Zero trust architecture.

The easiest and yet the most fundamental step towards delivering insider threat cybersecurity is zero trust architecture. That means that an organization’s IT architecture is specifically designed on the principle of guarding against untrustworthy people gaining access to company data. Only allow people who need access to data to have that access, and make them sign in separately for every session, rather than having once-in-always-in security. That way, access to data is session-specific and identity-specific, which significantly narrows the window of potential abuse for such access.

Multi-factor authentication.

Use methodology like multi-factor authentication to have staff sign in to organization systems – while that is primarily a guard against invasive hackers rather than insider threats, the random generation factor stops potential insider threats from giving away longstanding access credentials.

Secure credentials.

As part of a zero trust architecture, ensure you have secure credential vaults – so that, if nothing else, you know who has access to what data at any time, allowing a trail back to individual users for mitigation and investigation. Make it known that this is a process you will follow – certainty that they will be traced when they use a set of credentials can act as a strong deterrent to insider threats, or at least complicate the business of compromising your data.

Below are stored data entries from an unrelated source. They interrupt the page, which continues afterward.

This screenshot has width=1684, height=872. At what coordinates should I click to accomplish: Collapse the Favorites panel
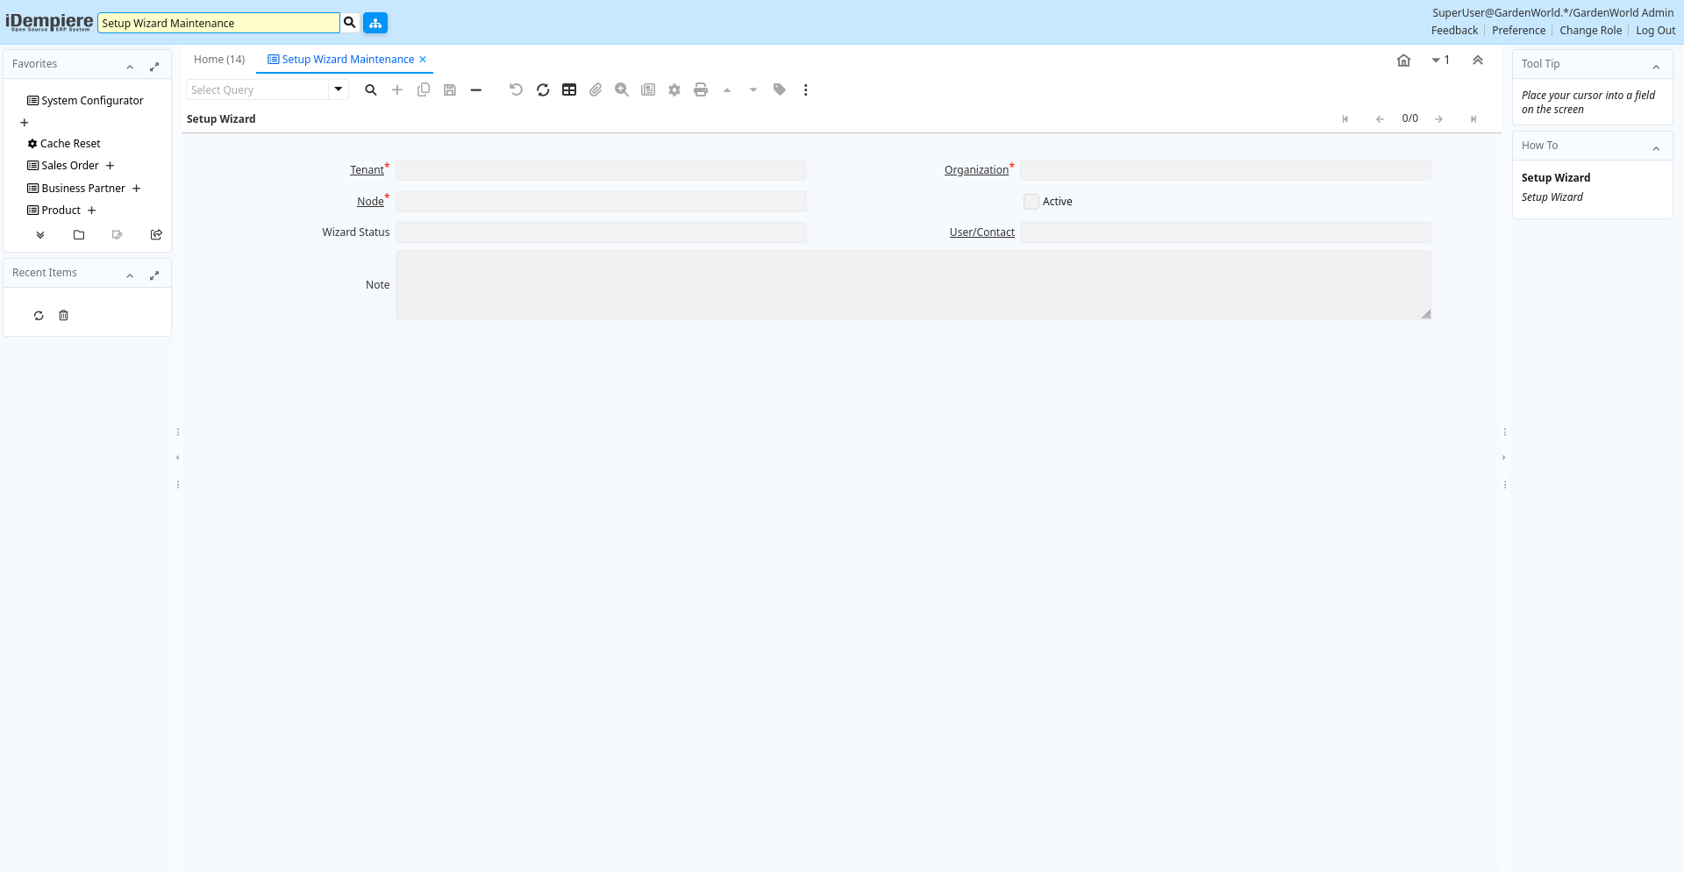tap(130, 67)
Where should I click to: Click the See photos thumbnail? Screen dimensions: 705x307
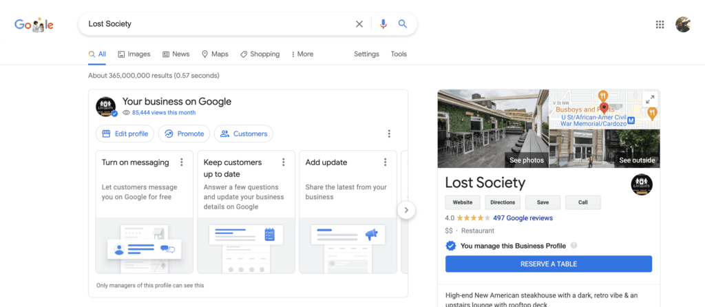[493, 129]
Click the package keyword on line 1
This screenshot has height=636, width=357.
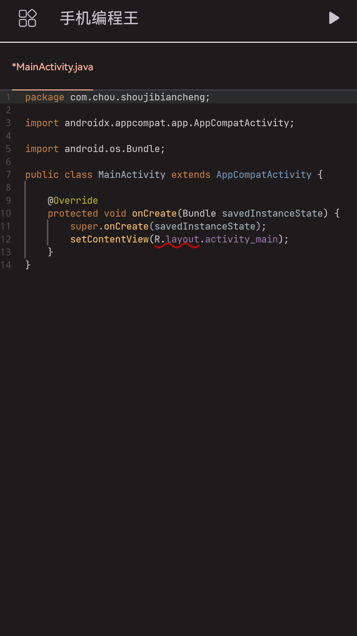coord(45,97)
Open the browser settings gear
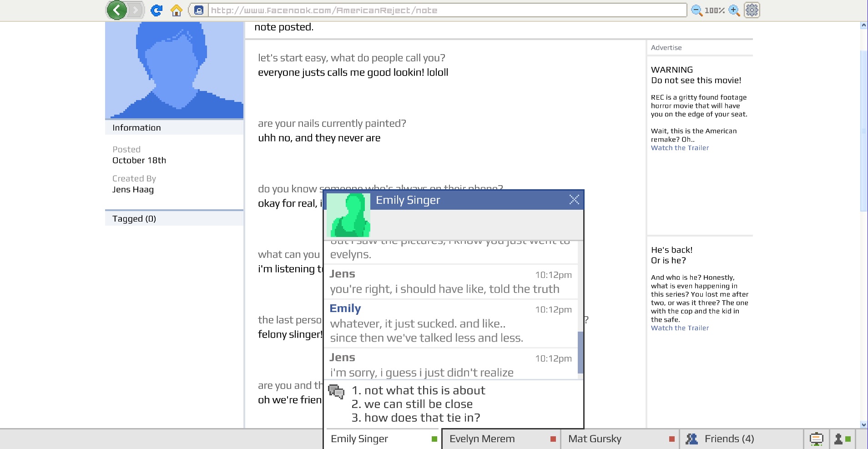Image resolution: width=868 pixels, height=449 pixels. point(752,10)
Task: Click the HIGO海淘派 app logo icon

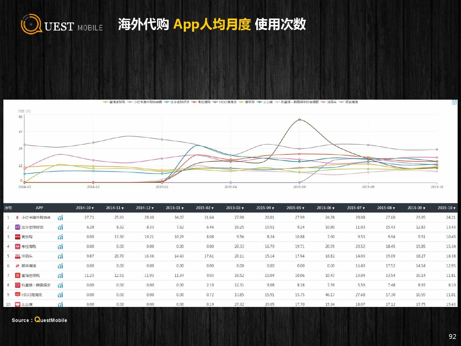Action: [18, 295]
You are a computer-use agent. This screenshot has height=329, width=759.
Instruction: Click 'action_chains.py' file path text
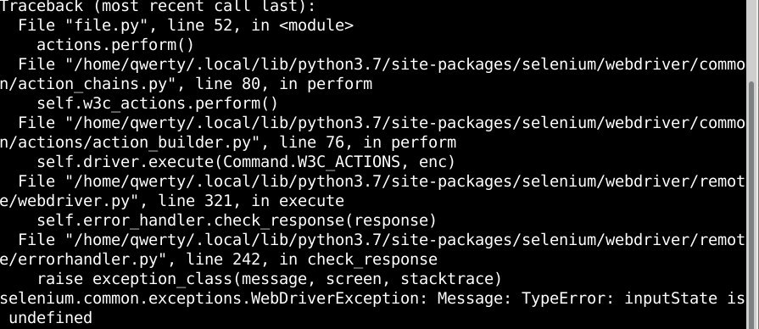click(x=92, y=84)
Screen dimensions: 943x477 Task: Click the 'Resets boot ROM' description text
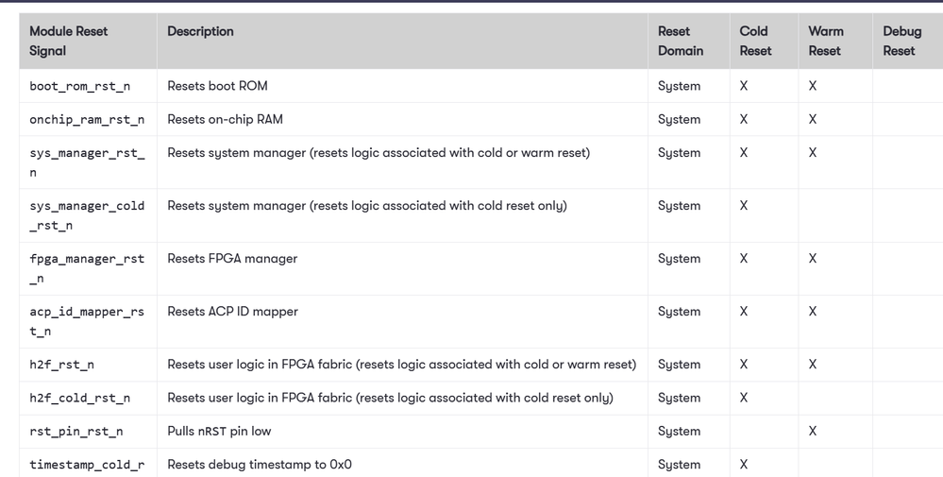click(x=218, y=85)
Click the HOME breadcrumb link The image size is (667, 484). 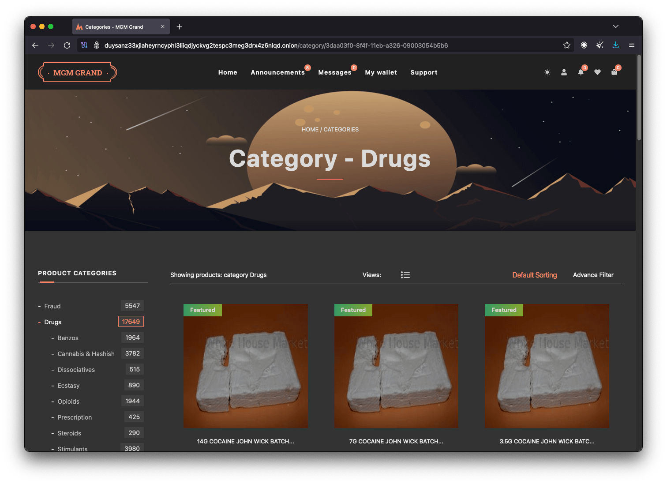click(310, 129)

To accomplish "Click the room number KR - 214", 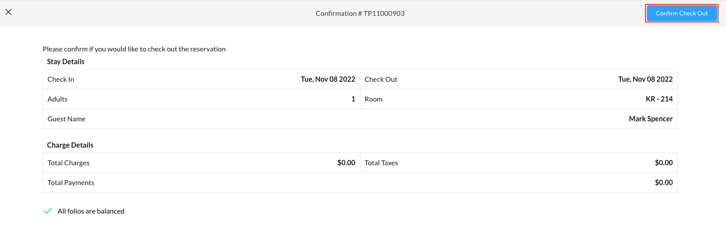I will pyautogui.click(x=659, y=99).
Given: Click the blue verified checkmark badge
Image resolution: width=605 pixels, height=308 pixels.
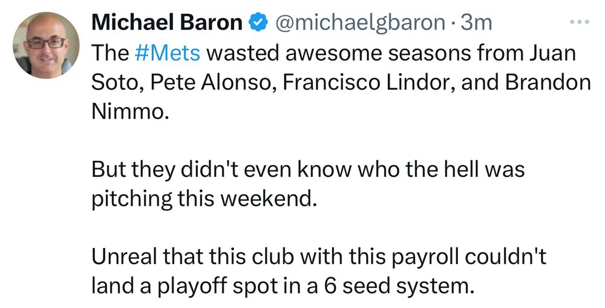Looking at the screenshot, I should point(259,23).
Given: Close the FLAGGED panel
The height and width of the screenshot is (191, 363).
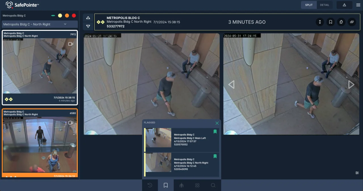Looking at the screenshot, I should point(217,123).
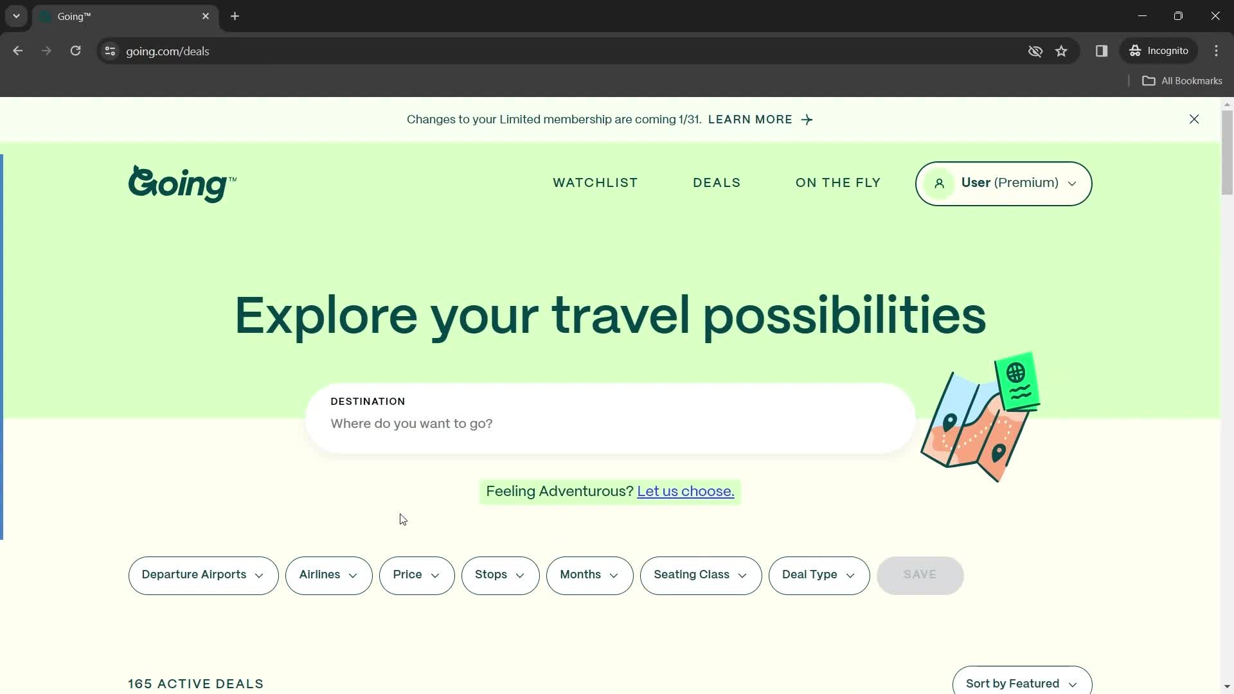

Use monitoring software and staff.

Keeping a set of eyes – or sensors – on access to data across your whole network is neither as expensive nor as complicated as you might imagine. Many companies exist who can set this up for you, and either continue the monitoring function on your behalf, or train your cybersecurity to manage visibility themselves.

Train your staff.

A well-trained staff minimizes the likelihood of data losses through accident or negligence. Common business cyber-hygiene – like not leaving computer screens showing valuable data while staff are away from their desks, or indeed not leaving machines accessible without signing back in with multi-factor authentication, checking email addresses are correct before data is transferred, etc, all help bolster insider threat cybersecurity against accident or negligence.

Reward your staff and build team loyalty.

Insider cyberthreat originates from several places – from negligence, from accidental carelessness, from malicious staff who feel mistreated and are spurred to revenge, and from either individual struggles with economic pressure or external inducement to take a chance on an easier life.

You can deploy zero trust architecture, multi-factor authentication, secure credential protection, network access monitoring and cloud network monitoring, but two of the most fundamental protections you can use to improve insider threat cybersecurity are macro-level human interaction protections.

Firstly, pay every member of your staff at least a living wage (rather than, for example, a government-mandated minimum). That not only helps staff ride out times of economic turbulence, it also disincentivizes your staff from becoming prone to either discontent or financial inducement to betray you and become an insider threat in the first place. It might also help you ensure you hire more incentivized and loyal staff to begin with.

Building loyalty through real-world appropriate pay and conditions may not solve the whole problem of insider threat cybersecurity, but it’s the equivalent of installing a visible burglar alarm on your home – it stops both internal players and external bad actors seeing you as a vulnerable, virtuous target for insider threat activity.

And secondly, create channels of communication between staff and bosses, so that, for instance, issues of accidental compromise can be confidently reported for rapid investigation and mitigation, with a no-fault clause so that staff are not frightened of the consequences of such accidental action.

Those communication channels can also benefit you inasmuch as staff who want to be loyal can report any approaches that have been made to them by bad actors, looking for insiders to turn into threats. Be prepared to reward any such loyal reporting that results in successful investigation of those bad actors.

Put all these elements together and you have a reasonable insider threat cybersecurity strategy for the 21st century.